With no meaningful revenue, IonQ is in the red and it does not expect to turn profitable in the foreseeable future, which is likely to be true for all quantum computing startups. This is because the company spends more than 50% of operating expenses on R&D activities. IonQ’s operating loss for H1 2021 was USD 17 million, more than double that of H1 2020, and in line with what was reported for 2020 (USD 16 million). Meanwhile, Rigetti incurred an operating loss of USD 35 million for FY2021 (ended January).

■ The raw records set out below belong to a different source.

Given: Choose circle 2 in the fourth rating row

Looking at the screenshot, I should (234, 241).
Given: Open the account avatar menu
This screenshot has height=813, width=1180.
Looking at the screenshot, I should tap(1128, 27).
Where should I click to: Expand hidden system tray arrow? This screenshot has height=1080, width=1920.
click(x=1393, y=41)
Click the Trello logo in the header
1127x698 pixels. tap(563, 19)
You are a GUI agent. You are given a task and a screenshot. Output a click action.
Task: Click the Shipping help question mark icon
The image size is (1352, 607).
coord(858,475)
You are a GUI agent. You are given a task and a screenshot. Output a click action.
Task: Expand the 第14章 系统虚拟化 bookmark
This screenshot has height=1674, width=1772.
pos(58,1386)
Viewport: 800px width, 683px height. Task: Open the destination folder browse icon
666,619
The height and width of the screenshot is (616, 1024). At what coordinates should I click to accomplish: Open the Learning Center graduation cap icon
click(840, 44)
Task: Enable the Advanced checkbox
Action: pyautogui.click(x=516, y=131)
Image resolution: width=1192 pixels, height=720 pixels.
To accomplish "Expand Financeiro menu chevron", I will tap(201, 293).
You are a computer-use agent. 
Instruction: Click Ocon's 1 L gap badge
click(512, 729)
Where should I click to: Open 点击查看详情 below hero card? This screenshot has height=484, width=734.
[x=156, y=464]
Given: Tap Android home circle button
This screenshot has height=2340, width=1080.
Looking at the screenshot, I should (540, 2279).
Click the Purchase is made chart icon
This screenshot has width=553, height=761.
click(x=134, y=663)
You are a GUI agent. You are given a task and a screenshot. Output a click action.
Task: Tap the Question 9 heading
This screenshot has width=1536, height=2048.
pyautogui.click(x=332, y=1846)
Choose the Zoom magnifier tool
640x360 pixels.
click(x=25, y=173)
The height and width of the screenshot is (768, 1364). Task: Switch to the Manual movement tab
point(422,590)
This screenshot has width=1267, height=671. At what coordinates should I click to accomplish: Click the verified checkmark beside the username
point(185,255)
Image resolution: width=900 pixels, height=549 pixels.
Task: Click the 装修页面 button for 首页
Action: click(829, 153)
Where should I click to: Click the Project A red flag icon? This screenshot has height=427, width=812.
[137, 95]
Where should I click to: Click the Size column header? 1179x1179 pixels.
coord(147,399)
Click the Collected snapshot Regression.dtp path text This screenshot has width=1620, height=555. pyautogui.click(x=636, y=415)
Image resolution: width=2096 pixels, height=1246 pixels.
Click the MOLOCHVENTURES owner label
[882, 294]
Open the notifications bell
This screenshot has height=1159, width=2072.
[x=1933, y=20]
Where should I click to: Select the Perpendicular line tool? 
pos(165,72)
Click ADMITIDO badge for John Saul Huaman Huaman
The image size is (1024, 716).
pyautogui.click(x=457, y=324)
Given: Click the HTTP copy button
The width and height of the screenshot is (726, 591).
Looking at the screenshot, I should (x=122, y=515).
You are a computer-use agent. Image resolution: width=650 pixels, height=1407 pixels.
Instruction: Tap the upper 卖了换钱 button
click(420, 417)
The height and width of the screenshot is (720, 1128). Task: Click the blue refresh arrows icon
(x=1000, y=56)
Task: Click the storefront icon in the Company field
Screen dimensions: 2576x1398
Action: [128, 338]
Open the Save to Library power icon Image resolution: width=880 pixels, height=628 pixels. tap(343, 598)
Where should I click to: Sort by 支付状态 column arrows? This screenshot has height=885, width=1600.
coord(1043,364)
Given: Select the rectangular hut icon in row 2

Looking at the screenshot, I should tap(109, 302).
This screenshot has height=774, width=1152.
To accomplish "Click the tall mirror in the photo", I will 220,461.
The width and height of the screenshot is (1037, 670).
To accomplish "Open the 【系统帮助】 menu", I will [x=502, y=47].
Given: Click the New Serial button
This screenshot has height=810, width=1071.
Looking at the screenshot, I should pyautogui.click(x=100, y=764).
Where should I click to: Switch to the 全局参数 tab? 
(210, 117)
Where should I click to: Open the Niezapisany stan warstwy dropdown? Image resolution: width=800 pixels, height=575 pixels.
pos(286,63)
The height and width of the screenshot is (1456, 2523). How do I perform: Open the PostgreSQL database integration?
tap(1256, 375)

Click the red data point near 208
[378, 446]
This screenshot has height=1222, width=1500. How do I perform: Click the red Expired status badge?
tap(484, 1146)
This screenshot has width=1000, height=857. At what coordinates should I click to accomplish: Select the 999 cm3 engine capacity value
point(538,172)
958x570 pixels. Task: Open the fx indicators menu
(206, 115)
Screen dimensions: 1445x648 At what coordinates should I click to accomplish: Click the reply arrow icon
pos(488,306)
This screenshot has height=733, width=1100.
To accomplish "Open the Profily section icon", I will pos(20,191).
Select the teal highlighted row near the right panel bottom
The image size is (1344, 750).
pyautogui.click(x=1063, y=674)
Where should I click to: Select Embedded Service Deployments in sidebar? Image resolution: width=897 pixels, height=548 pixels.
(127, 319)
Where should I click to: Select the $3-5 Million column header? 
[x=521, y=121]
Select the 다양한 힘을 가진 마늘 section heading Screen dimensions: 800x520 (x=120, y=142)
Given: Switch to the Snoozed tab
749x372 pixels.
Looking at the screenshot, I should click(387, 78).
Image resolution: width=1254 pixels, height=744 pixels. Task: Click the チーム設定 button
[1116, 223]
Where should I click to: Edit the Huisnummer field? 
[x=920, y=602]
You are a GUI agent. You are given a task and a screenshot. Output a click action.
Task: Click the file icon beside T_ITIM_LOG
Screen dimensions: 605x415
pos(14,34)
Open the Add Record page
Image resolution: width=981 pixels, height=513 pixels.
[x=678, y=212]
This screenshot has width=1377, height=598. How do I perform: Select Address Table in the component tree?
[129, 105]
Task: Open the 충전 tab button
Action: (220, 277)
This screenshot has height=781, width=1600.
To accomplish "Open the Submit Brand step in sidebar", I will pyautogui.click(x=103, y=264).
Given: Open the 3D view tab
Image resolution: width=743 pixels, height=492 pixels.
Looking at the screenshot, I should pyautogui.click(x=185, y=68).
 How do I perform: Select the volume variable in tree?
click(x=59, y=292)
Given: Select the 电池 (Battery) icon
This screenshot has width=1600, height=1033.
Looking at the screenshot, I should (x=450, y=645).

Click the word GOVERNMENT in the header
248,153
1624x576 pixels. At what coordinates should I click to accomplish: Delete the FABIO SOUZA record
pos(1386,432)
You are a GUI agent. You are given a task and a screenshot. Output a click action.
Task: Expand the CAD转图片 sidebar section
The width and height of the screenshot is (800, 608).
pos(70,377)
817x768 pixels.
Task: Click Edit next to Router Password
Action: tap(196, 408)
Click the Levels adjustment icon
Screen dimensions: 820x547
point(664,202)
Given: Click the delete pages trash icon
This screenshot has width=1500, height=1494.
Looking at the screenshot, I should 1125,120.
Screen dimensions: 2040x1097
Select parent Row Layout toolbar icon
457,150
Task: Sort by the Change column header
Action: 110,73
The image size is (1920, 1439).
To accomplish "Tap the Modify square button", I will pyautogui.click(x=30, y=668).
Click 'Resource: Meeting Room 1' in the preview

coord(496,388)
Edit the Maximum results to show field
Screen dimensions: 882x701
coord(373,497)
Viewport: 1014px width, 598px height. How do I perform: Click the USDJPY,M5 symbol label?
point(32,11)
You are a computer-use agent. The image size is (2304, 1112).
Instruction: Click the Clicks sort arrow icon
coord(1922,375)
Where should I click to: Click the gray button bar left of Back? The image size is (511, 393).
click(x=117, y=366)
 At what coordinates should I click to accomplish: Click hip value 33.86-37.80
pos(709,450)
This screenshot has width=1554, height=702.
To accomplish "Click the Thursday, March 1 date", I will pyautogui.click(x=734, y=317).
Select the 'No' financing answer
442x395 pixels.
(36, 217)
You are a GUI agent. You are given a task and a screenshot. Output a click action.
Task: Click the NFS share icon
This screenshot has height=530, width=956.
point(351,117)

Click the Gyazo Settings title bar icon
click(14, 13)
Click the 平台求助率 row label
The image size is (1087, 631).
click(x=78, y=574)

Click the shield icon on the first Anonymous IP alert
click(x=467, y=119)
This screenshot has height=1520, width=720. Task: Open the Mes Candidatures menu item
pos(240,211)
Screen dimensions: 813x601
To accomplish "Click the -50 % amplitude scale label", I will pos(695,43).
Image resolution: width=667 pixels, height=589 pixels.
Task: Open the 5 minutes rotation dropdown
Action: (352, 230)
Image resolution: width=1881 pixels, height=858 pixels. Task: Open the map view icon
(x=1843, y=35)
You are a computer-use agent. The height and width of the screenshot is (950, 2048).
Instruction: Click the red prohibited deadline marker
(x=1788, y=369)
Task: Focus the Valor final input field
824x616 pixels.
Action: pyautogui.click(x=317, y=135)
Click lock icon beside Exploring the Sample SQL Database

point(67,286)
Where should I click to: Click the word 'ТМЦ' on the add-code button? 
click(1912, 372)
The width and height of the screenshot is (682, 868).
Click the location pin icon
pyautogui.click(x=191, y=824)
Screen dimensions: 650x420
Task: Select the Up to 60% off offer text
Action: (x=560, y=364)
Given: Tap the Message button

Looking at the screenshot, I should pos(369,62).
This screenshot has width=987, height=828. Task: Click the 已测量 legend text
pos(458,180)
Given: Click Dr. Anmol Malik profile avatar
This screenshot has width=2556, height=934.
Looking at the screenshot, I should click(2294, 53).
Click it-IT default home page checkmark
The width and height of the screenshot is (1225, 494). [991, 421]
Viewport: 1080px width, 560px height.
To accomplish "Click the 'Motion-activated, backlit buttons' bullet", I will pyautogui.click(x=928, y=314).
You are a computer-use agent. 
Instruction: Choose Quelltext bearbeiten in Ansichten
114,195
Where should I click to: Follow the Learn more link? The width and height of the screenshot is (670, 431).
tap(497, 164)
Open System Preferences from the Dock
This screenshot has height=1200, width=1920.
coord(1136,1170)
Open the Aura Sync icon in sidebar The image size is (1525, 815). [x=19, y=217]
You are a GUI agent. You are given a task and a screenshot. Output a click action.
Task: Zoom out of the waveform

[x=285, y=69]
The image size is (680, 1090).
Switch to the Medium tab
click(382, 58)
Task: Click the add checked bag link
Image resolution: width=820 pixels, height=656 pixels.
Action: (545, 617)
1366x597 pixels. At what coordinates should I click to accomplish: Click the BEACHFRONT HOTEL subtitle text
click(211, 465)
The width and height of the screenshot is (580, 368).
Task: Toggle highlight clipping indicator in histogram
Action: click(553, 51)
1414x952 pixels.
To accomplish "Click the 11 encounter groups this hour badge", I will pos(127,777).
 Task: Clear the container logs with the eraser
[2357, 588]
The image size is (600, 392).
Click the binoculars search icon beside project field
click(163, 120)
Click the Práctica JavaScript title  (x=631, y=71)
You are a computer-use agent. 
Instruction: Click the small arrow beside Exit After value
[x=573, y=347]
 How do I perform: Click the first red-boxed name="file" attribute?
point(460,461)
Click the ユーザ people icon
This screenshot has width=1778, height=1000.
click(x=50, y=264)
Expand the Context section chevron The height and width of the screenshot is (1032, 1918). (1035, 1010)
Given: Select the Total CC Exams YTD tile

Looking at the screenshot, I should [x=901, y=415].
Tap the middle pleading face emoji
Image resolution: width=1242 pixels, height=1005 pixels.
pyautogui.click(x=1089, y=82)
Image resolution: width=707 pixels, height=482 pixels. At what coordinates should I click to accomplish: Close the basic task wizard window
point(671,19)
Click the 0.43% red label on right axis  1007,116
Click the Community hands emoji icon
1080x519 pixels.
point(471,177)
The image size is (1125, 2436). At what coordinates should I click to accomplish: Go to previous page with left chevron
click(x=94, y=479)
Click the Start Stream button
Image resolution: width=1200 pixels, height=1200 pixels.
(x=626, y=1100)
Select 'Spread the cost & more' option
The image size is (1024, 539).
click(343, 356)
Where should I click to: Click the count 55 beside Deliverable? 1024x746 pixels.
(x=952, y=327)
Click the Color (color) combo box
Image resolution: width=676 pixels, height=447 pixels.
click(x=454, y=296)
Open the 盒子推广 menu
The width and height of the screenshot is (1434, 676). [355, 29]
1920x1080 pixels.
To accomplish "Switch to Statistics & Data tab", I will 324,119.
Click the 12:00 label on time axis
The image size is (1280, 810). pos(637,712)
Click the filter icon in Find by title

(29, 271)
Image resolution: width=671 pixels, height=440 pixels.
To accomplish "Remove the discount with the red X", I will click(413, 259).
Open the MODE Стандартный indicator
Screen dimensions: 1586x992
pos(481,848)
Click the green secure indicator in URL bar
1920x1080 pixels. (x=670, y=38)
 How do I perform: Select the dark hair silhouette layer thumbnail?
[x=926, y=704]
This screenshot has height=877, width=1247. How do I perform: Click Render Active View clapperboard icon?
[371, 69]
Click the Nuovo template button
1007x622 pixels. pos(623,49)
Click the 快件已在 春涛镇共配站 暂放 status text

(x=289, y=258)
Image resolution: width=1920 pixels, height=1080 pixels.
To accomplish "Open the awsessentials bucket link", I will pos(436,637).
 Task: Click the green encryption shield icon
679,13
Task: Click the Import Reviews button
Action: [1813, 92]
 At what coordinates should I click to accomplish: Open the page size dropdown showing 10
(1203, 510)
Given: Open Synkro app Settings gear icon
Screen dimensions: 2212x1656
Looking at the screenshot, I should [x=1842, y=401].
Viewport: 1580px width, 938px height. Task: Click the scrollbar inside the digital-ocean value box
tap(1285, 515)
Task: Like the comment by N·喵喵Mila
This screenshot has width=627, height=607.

Customers and partners: Expanding focus through collaboration

IonQ currently has customer partnerships with two financial institutions, Goldman Sachs and Fidelity Investments, as well as two academic users, Sungkyunkwan University (South Korea) and the University of Maryland. In comparison, Rigetti boasts a more robust clientele that includes some government agencies such as the US Department of Defense, the Department of Energy, NASA, the US Airforce, the UK Research and Innovation, and an unnamed global bank. 
IonQ is now focusing on expanding to a wide range of industries through strategic partnerships. It has collaborated with Accenture (September 2021) and Softbank Investment Advisers (June 2021), aiming to accelerate quantum computing business applications to industrial clients of Accenture and portfolio companies of Softbank across all industries.
Here are the details of IonQ’s clients and partners:

Roadmap: Full-scale quantum computer by 2028

IonQ has released a roadmap for the next few years. It uses a metric called algorithmic qubits that the company defines as the number of useful qubits taking error correction into account. 
The key milestones include: 
1) 2023: Offering rack-mounted quantum systems that are small enough to enable networking in a data center (an industry-first).
2) 2025: Delivering broad quantum advantage, where quantum computers will outperform supercomputers across a broad range of applications.
3) 2028: Offering 1,000-plus-algorithmic-qubit computers, which are large-scale quantum computers potentially delivering breakthroughs across various industries. 
How does this stack up against the competition?
Other companies have also announced future plans, but they cannot be compared directly as IonQ is the only player that uses algorithmic qubits. The company argues that the number of physical qubits is not important; what counts is the actual number of qubits that can be used without errors. Given that we do not get algorithmic qubits from other companies, we used physical qubits to find out where IonQ stands.
IonQ’s plan of launching a 32,000-physical-qubit computer by 2028 is relatively less ambitious. Companies that use the photonic approach have the most ambitious targets to deliver—PsiQuantum (one-million-qubit computer by 2025) and Xanadu (one-million-qubit computer by 2026). Google intends to introduce a one-million-qubit computer by 2029.
IonQ is probably right—it is the number of useful qubits that matters. IBM and Rigetti may introduce a 1,000-qubit computer before IonQ, or PsiQuantum could make a breakthrough with a one-million-qubit computer by 2025, but that does not mean they can win the quantum race without tackling errors. IonQ’s plan seems to be a more practical one, but how it fares against the technological advancements of others, in particular error correction techniques, is yet to be seen. Until then, the field of quantum computing will continue to remain a gamble.